Questions learners often ask

What does this MLS-C01 question test?

Exploratory Data Analysis — This question tests Exploratory Data Analysis — Read the scenario before looking for a memorised answer..

What is the correct answer to this question?

The correct answer is: Plot the distribution of each feature separately for the positive and negative classes. — Option B is correct because analyzing the distribution of features across classes can reveal separability and potential issues. Option A is wrong because correlation with target is not the primary concern. Option C is wrong because missing values are not the immediate concern. Option D is wrong because PCA is not necessary at this stage.

What should I do if I get this MLS-C01 question wrong?

Identify which MLS-C01 exam domain this question belongs to, then review the specific concept being tested. Practise related questions in that domain and focus on understanding why each wrong answer is tempting — not just why the correct answer is right.

What is the key concept behind this question?

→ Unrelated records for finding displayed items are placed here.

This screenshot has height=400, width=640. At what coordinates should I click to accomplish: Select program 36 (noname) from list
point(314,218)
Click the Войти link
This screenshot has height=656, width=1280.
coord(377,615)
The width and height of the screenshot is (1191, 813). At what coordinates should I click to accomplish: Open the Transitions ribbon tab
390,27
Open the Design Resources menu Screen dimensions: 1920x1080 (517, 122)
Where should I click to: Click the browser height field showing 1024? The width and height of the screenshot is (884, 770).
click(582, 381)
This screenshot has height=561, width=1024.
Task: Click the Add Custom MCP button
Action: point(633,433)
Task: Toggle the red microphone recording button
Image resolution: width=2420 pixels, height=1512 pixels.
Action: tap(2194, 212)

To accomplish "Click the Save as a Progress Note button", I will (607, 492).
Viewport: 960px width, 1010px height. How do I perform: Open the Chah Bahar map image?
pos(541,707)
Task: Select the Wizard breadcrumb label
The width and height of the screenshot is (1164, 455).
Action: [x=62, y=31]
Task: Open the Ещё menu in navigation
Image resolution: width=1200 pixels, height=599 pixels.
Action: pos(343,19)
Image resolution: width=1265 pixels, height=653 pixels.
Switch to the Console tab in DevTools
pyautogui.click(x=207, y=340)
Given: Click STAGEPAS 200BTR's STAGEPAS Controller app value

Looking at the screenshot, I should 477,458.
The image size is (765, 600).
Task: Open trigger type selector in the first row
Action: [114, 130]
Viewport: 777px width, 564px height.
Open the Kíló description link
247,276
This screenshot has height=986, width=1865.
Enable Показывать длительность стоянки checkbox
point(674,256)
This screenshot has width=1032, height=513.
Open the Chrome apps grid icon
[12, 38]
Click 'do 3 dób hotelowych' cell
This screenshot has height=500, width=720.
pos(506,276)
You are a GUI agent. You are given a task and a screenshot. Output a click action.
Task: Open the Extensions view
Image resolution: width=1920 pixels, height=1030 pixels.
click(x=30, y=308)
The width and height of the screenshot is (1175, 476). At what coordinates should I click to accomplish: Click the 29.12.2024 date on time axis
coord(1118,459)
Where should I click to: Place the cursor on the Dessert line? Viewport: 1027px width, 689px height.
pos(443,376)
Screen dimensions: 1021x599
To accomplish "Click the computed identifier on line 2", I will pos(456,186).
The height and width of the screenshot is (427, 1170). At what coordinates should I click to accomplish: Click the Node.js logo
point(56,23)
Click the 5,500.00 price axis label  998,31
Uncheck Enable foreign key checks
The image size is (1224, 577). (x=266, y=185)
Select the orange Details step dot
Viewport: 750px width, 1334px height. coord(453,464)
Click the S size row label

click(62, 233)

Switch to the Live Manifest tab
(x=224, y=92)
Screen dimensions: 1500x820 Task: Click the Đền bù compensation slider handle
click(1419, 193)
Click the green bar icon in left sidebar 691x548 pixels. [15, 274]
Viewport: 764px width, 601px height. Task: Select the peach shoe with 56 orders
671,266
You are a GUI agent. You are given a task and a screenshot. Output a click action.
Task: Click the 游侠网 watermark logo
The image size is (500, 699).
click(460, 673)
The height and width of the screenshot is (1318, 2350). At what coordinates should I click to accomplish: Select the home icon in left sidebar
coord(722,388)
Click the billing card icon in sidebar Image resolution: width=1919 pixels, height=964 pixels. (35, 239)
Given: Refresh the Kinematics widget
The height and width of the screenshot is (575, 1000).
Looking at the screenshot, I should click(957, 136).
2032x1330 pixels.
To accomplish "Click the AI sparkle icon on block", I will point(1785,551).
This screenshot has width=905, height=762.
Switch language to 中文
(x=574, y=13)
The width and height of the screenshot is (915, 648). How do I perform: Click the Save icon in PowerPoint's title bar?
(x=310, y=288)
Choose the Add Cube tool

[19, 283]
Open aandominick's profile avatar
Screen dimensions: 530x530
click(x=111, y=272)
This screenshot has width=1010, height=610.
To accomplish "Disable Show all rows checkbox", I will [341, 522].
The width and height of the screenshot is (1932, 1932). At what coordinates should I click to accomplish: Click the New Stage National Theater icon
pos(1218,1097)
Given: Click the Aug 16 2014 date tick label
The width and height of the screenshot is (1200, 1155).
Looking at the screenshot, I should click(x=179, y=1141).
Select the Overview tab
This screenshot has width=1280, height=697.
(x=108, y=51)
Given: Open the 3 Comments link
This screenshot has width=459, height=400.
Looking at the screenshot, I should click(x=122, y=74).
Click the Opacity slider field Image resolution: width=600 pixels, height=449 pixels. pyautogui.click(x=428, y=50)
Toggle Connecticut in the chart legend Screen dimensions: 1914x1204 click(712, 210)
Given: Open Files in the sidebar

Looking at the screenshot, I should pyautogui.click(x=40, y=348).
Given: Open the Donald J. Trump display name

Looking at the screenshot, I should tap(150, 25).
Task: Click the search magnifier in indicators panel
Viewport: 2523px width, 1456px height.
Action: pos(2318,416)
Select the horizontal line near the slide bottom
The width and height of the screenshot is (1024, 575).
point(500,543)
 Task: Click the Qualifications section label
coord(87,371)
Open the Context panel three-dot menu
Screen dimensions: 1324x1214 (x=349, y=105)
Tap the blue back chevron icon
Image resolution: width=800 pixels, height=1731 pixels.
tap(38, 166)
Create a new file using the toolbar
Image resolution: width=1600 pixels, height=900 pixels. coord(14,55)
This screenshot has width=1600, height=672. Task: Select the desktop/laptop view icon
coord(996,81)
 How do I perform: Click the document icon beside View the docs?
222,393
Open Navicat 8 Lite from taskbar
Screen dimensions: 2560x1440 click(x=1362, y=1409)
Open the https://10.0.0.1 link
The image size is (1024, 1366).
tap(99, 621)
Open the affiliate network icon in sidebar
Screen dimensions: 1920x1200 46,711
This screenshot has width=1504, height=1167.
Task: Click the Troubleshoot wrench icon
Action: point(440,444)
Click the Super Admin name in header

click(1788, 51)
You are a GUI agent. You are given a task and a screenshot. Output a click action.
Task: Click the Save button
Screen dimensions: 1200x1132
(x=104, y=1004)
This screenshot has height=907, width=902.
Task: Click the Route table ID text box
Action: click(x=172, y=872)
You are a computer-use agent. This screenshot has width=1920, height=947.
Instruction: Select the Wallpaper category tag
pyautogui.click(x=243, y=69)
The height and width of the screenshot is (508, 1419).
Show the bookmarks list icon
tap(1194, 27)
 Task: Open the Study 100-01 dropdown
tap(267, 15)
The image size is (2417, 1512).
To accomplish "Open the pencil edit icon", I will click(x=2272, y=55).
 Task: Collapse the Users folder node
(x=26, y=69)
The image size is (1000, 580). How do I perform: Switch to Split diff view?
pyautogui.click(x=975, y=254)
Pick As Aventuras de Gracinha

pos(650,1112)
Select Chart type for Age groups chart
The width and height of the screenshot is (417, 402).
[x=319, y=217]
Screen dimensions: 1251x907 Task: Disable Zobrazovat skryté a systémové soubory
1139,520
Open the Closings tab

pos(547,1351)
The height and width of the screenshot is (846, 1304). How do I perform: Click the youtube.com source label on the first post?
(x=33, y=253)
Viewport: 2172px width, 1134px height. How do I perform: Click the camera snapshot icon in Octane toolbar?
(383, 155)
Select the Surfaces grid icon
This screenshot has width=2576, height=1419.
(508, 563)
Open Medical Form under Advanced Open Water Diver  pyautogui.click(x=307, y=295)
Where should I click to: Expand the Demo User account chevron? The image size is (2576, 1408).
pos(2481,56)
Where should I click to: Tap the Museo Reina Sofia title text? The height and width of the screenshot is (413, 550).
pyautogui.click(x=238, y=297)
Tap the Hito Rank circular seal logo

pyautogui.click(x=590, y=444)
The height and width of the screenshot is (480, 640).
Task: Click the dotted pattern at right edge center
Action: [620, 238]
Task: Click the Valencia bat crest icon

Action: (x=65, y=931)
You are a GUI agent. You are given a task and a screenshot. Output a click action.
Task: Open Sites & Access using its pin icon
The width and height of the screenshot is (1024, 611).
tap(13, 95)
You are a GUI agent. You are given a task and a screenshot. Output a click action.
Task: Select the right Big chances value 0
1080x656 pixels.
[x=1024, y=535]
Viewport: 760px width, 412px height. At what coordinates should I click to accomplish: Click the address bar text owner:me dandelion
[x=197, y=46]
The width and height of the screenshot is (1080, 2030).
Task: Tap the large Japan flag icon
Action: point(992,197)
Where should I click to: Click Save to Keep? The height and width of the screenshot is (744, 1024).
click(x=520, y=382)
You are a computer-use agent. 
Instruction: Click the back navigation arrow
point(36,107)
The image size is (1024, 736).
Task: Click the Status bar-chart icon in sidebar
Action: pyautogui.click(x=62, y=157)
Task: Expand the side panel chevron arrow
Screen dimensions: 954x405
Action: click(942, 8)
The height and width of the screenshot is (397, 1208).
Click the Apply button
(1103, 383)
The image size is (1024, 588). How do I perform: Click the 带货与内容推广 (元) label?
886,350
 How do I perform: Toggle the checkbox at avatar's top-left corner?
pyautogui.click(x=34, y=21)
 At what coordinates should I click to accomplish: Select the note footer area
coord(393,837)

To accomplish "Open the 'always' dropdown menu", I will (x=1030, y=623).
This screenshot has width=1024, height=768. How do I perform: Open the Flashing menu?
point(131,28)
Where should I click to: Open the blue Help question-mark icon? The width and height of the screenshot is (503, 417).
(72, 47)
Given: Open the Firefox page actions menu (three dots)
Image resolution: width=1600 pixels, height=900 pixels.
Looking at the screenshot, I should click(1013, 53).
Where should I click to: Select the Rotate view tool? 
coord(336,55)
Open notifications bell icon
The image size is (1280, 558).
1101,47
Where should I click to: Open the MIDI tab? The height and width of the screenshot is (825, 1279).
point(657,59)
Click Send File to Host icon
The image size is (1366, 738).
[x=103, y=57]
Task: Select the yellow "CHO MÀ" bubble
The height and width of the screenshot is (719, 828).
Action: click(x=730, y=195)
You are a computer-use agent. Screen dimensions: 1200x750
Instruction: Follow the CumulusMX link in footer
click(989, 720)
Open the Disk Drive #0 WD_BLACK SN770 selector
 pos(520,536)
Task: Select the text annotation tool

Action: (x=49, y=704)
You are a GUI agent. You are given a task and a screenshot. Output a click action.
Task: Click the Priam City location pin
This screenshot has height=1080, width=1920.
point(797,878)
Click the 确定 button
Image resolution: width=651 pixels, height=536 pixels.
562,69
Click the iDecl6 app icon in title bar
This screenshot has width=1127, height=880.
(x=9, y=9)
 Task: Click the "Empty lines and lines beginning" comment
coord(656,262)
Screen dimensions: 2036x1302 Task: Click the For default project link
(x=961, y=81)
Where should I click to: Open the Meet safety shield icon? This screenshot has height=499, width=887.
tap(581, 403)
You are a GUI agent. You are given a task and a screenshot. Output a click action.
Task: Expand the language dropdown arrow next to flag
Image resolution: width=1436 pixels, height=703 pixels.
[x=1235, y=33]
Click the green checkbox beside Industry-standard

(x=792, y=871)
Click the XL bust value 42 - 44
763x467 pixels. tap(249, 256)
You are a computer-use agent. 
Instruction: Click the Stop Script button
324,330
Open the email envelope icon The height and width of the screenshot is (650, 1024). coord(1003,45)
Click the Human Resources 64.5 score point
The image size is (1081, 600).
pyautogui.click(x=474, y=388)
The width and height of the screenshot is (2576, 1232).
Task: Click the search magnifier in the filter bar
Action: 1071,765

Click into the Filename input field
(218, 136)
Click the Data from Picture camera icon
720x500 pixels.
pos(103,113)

Read the scenario before looking for a memorised answer.

About these practice questions

Courseiva creates original exam-style practice questions with explanations and wrong-answer analysis. It does not publish real exam questions, exam dumps, or protected exam content. Learn why practice questions differ from exam dumps →

How Courseiva writes practice questions · Editorial policy

Last reviewed: Jun 20, 2026

Question Discussion

Share a tip, memory trick, or ask about the reasoning behind this question. Do not post real exam questions, leaked content, braindumps, or copyrighted exam material. Comments are moderated and may be removed without notice.

Loading comments…

Sign in to join the discussion.

This MLS-C01 practice question is part of Courseiva's free Amazon Web Services certification practice question bank. Courseiva provides original exam-style practice questions with explanations, topic-based practice, mock exams, readiness tracking, and study analytics to help learners prepare for the MLS-C01 exam.